The chances of these treaties being repealed are very slim, because, as I mentioned in a recent article about the EB-5 Visa, the Trump administration’s chief focus will be on creating generations of new jobs in the U.S. for U.S. citizens. E-1 and E-2 visas represent a mechanism by which new companies are created in the U.S., and in order for those companies to function and prosper (and in order for the visas to be approved and later renewed), there must be job creation for Americans. Given the spirit of these visas is to generate and increase business between the two countries, and the end result of the visas being the generation of new jobs, the E treaties should not be changed whatsoever.

There’s one more aspect of these visas that’s important: the concept of reciprocity. Reciprocity is essentially a mechanism by which the U.S. government can adjust or minimize the maximum times, or the validity, of the visas that the government issues. Right now, the maximum period for E visa is 5 years, with unlimited renewals. As long as the business that has been established to support the E visa and to sponsor the visas exists and continues to generate revenue and maintain or create jobs in the U.S.,, then the nationals of those E visa countries are always eligible to renew.

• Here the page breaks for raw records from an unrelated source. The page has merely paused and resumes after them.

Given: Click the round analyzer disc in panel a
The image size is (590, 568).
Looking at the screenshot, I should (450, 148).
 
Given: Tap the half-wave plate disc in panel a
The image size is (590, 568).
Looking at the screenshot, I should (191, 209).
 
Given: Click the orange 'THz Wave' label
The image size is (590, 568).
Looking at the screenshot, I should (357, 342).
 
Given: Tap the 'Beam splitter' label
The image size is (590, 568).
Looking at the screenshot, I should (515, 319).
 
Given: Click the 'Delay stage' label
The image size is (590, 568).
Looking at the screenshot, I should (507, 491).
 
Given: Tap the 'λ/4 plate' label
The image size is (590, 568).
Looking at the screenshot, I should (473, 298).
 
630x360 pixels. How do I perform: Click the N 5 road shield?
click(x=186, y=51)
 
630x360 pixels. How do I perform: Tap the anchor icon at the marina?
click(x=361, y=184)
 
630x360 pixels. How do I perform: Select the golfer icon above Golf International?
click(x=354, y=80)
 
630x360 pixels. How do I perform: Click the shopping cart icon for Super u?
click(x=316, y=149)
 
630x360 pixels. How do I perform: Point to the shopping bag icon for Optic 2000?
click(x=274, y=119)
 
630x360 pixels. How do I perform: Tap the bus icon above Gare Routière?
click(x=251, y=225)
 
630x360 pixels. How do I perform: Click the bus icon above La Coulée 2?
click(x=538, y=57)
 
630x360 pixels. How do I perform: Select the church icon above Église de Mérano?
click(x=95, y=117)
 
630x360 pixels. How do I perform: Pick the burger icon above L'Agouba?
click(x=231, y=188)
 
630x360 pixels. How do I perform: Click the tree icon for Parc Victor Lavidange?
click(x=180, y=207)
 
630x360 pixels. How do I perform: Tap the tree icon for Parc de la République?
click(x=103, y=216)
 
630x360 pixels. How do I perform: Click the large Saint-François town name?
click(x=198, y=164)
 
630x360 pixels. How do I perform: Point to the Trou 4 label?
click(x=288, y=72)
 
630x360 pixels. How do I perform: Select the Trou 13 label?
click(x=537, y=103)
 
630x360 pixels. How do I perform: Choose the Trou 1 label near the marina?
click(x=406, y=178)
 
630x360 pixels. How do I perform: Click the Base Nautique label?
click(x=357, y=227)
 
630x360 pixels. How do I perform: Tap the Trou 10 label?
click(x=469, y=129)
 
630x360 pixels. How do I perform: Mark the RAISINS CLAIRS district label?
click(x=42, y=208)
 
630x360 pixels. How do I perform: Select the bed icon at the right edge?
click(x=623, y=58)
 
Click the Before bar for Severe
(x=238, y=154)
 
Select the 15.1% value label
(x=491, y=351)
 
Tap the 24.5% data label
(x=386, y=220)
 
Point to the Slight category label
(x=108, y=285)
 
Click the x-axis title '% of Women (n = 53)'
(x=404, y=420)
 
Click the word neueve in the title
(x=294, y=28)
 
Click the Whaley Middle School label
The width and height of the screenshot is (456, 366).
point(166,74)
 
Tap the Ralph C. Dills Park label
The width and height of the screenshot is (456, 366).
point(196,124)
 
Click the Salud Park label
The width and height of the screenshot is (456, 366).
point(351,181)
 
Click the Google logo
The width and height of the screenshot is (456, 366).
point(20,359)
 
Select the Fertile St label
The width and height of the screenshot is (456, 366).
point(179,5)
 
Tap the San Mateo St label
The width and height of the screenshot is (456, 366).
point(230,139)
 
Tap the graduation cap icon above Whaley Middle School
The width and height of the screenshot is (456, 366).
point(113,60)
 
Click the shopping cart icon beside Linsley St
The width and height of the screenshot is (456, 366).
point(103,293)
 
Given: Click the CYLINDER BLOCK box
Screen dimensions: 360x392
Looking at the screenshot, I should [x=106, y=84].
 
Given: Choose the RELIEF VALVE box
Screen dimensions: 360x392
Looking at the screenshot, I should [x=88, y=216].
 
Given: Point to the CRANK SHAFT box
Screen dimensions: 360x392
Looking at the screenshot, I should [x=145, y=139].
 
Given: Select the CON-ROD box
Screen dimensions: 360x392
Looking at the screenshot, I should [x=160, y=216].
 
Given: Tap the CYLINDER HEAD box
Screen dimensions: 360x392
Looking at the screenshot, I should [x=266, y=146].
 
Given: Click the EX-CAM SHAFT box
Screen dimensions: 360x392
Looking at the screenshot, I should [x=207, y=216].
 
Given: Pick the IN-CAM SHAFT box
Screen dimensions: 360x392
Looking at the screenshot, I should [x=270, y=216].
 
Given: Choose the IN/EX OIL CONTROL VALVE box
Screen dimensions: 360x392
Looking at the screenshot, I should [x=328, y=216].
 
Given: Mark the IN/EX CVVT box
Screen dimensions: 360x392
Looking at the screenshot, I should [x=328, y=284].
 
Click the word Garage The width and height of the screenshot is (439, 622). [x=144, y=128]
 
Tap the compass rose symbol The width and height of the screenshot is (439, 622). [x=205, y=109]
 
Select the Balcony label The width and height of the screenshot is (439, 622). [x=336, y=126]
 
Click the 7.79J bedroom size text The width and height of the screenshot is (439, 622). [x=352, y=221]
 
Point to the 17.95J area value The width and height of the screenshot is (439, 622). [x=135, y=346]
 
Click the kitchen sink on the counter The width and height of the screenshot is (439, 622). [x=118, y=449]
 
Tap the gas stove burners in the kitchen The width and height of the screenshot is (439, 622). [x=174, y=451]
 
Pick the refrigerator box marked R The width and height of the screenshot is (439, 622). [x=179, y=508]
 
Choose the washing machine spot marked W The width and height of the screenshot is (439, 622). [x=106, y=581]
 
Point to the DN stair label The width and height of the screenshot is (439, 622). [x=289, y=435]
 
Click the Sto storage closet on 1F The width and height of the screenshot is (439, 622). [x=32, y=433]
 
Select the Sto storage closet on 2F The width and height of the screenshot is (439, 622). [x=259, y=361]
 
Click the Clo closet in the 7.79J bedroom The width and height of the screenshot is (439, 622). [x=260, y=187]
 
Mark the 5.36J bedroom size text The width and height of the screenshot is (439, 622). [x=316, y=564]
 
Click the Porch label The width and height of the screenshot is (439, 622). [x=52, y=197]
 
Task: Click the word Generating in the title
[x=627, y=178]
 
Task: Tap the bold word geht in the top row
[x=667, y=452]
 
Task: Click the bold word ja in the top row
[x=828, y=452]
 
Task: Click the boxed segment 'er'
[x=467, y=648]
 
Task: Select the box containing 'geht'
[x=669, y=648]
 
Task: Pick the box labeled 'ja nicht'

Some nationals are limited through reciprocity, where the U.S. government essentially minimizes the maximum term to 3 months, 6 months, 12 months, or 2 years, depending on the country and the political situation. It’s easier for the government to modify the maximum period of time allowed through the process of reciprocity. But, as I mentioned earlier, pulling out of a treaty and revoking it unilaterally would require a congressional action, and revoking a mechanism that creates jobs would not make sense to Trump nor a majority of Congress.

In order to maximize the potential of job generation, it’s more likely under the Trump administration that these maximum periods would actually be increased for some countries, as opposed to minimized. The take-home lesson is that  anyone who holds a passport from any of the 80+ countries on the Department of State website’s list should be encouraged to continue to invest in the U.S. and to set up their companies, which will in turn help the U.S. economy through the creation of jobs.